According to the national coffee and cocoa board ONCC, this is the first time coca sales are reported in the region, making it a new cocoa producing region.
Indeed, for years, residents of the three northern regions of Cameroon (the North, the Far North, and Adamaoua which is near the forest region of the East) produced cotton only as export products. Initiatives carried out by Sodecoton to diversify export products in these regions (with the acacia gum initiative notably) were to no avail.
Let’s note that this first cocoa sale is reported in the Northern region at a time when the government (with the help of the Agricultural Research Institute for Development-IRAD) is carrying out an intensive campaign to promote cashew nut production in the region.

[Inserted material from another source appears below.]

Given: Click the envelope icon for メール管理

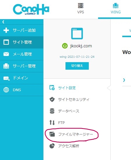Looking at the screenshot, I should pyautogui.click(x=6, y=54).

According to public authorities, this campaign was initiated to reduce the residents’ reliance on cotton, which provides subsistence means to over three (3) million people in the region (according to Sodecoton).

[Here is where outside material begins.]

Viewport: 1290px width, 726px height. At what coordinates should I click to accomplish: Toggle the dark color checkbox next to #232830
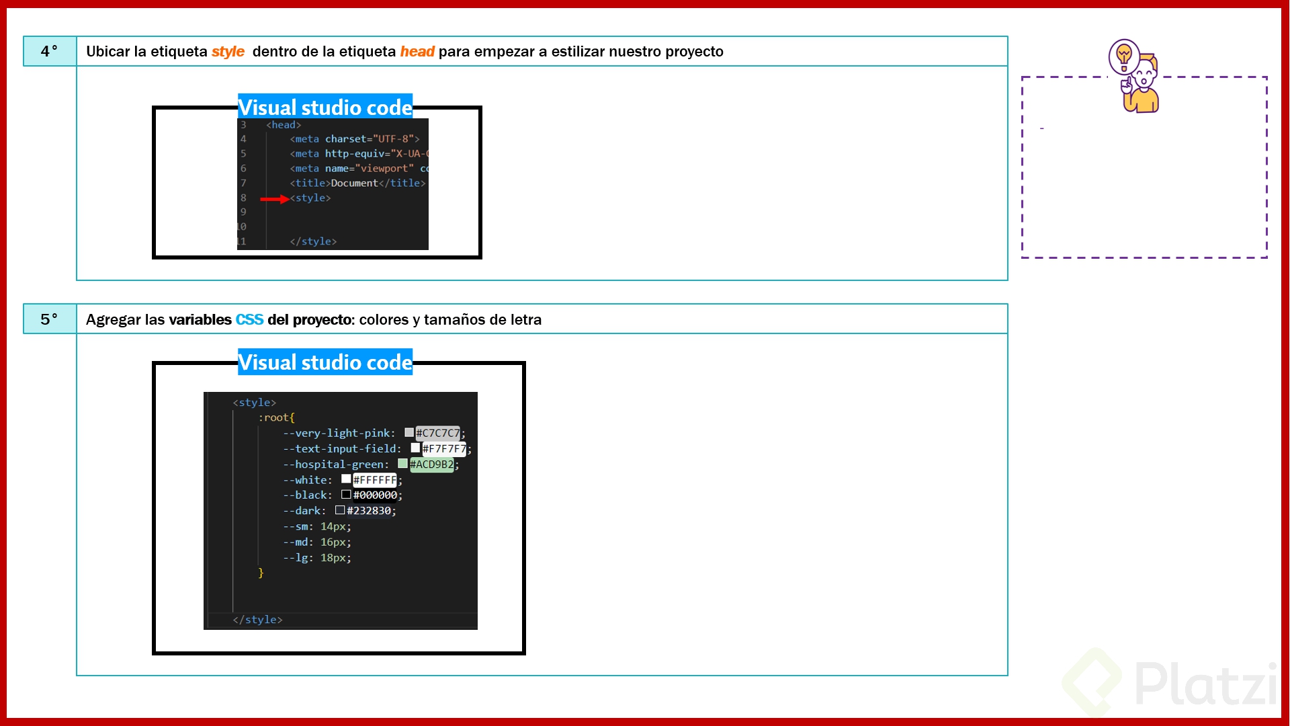[x=341, y=510]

Cocoa production offers a new alternative to Adamaoua residents in these times when cotton prices are continually dropping.
The ONCC indicates that during the recently concluded season, cocoa was sold in eight (8) out of the ten (10) regions in Cameroon: 77.1% of the sales were made in the Central and South Western regions, which are the two main cocoa-producing regions in the country.
In detail, the board explains, the central region accounted for 48.6% of the sales while the South West (which lost its leading spot because of the socio-political crisis in the region since 2016) accounted for 28.4%. Next came the Littoral region (10.3%), the South (5.6%), the East (3.8%), the West (2.7%), the North West (0.4%), and Adamaoua (0.3%).